元々、彼女には貴族の娘としての教育が施されていた。しかし、ルーベルト公爵家に迎えられてからは、それがさらに磨かれた。
使用人たちは彼女に丁寧に接し、彼女のために最高の衣装を仕立ててくれた。センスの良いドレスは彼女の美しさを引き立て、もともと双子であったセレナと同じ素質を持つ彼女は、清楚でありながら大人の気品をまとった女性へと変わっていった。
そして、その姿に惹かれる人々が増えていった。
特に、他国からの使者や外交官たちは、彼女の語学力と機転の利いた会話に驚かされた。
「アルメリア様のエルセリア語は実に流暢ですね。」
「ありがとうございます。幼少のころから学んでいたのですが、こうして実際に使う機会をいただけるのは光栄です。」
彼女は自分が培ってきた知識が役立っていることに、静かに喜びを感じていた。
そんな折、エヴラールの付き添いで隣国のラヴィエール公爵家の夜会へ出席することとなった。

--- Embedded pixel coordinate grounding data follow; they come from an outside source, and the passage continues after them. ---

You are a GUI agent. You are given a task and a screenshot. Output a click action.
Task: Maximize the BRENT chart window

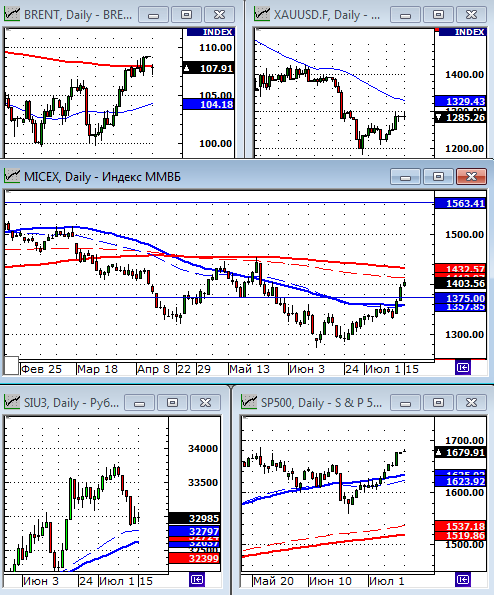click(x=186, y=15)
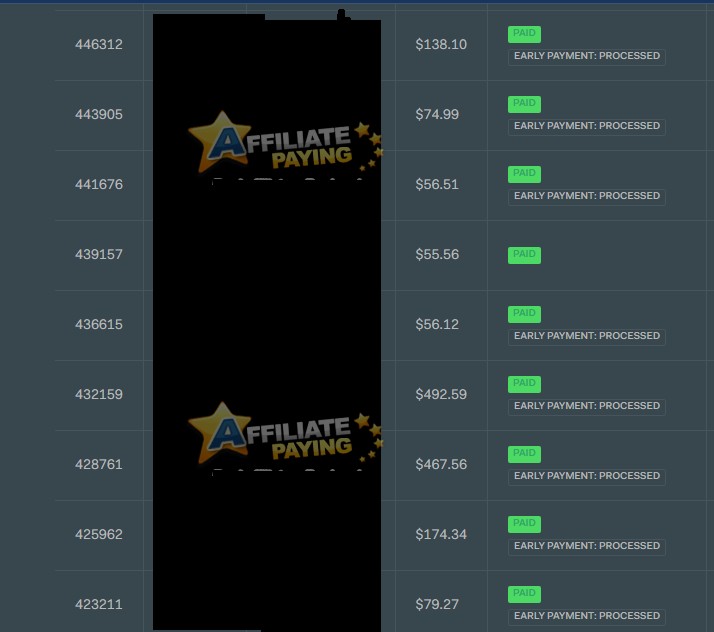Click the $174.34 amount cell
This screenshot has width=714, height=632.
click(x=441, y=535)
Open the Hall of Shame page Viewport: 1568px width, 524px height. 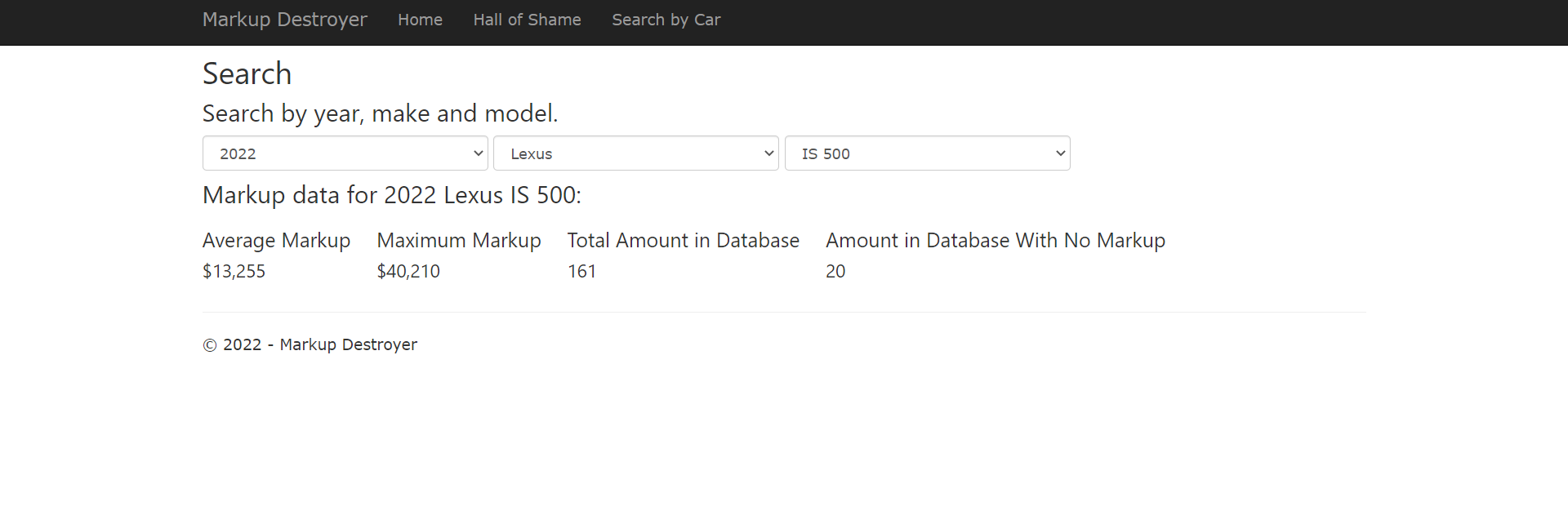pyautogui.click(x=527, y=20)
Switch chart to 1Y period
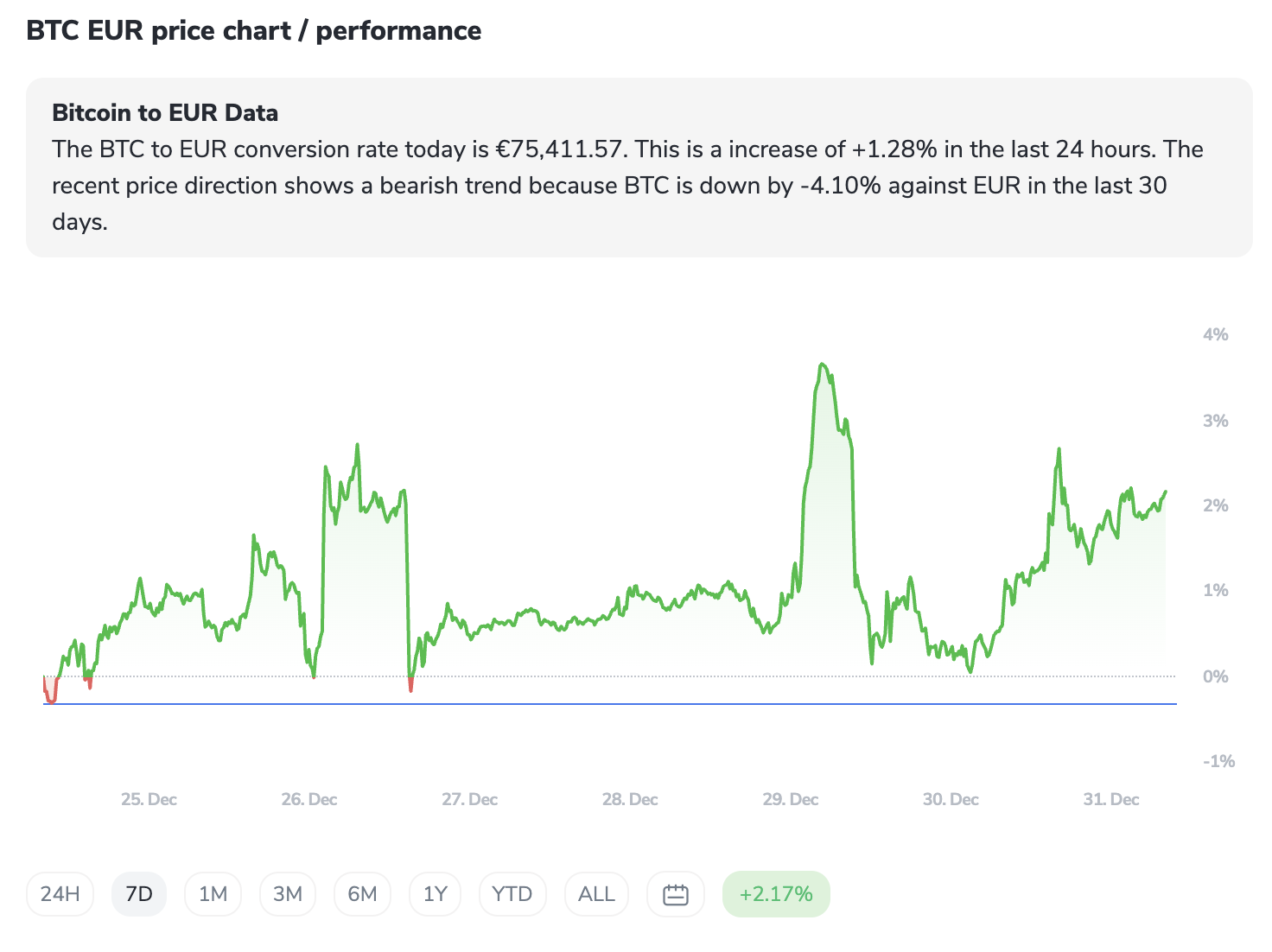1272x952 pixels. [x=436, y=894]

会場は煌びやかに飾られ、各国の貴族が優雅に談笑している。アルメリアはエヴラールの隣で控えめに微笑みながらも、臆することなく会話を楽しんでいた。
「ルーベルト公爵家のアルメリア様ですね?」
優雅な物腰の老公爵が声をかけてきた。
「はい、ご紹介にあずかりましたアルメリアと申します。ルーベルト公爵家の通訳として同行させていただいております。貴国の素晴らしいもてなしに、感謝しております。」
「噂はかねがね聞いておりますよ。ご聡明でありながら、気品と穏やかさを兼ね備えたご令嬢だとか。」
彼の言葉に、周囲の貴族たちも興味を示し、アルメリアに次々と話しかけてきた。
「アルメリア様、次の晩餐会ではぜひ私と。」
「いや、それならば我が家の茶会にもお招きしたい。」
彼女の周囲には自然と人が集まり、友情を深める者も現れた。特に、同じように社交界で生きる女性たちとの交流は、彼女にとって新たな世界を開くものだった。
「あなたと話していると、本当に学びが多いわ。」
「私こそ、皆様とお話しすることで、多くのことを学ばせていただいております。」
こうして、アルメリアの評判はじわじわと広がり始めていた。
しかし——
彼女自身はまだ、その変化に気づいていなかった。
ただ、新しい環境の中で、温かなもてなしを受け、穏やかな日々を過ごしていることに、心からの感謝を抱いていた。
彼女は知らない。
その名が、すでに遠くの地でも囁かれ始めていることを——。